> _ACTION ITEM_
Task for the records below: copy exactly, and only, the line containing "1366x701 pixels. At" and every line after it to the end, with pictures left out.
--------
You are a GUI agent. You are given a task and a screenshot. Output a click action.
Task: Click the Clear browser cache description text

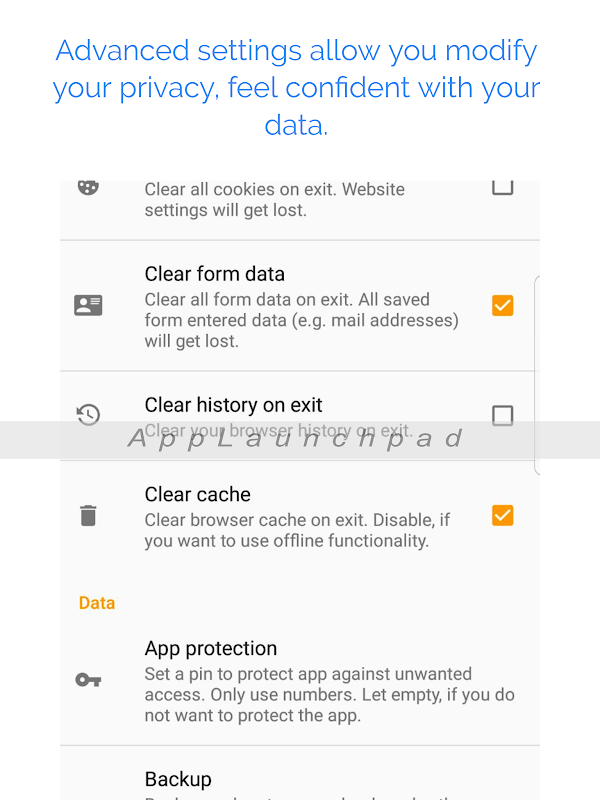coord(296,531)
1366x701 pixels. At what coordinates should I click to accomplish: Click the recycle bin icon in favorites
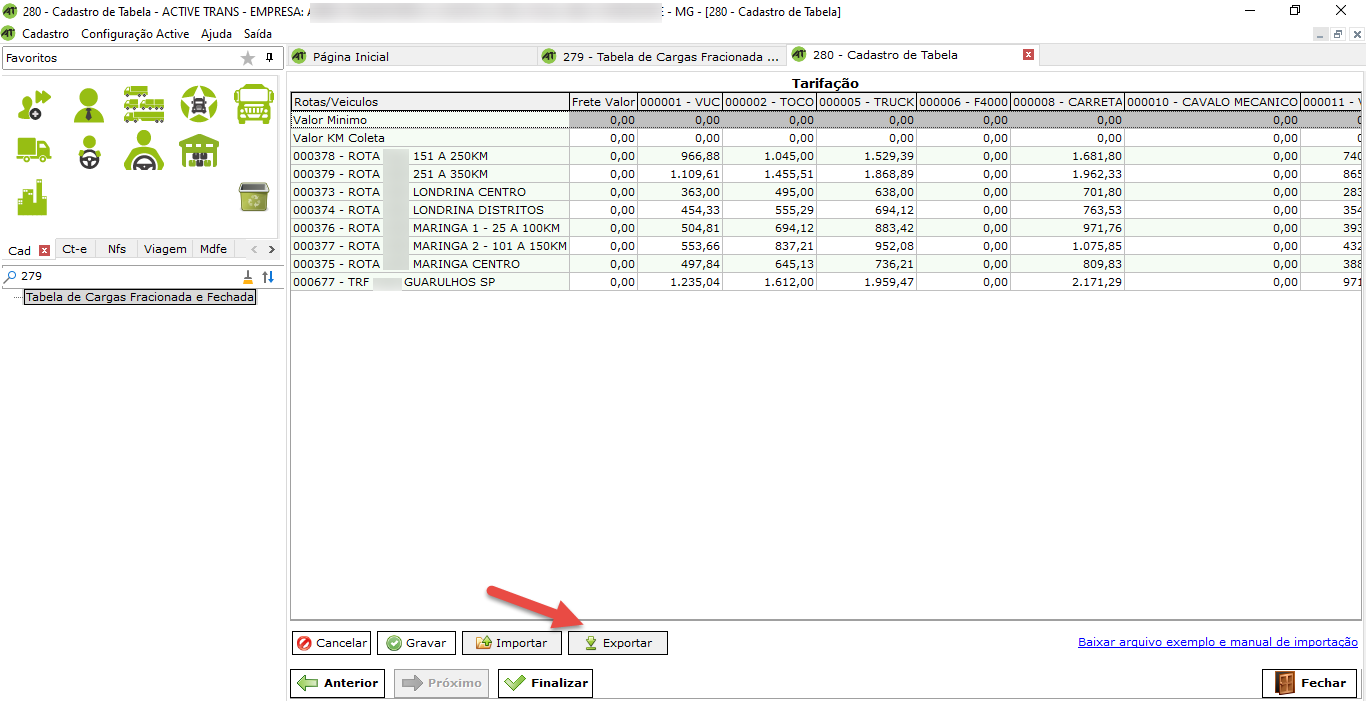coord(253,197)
--------
> _RESPONSE TO THE EXERCISE_
1366x701 pixels. At what coordinates should I click to accomplish: Click the recycle bin icon in favorites
coord(253,197)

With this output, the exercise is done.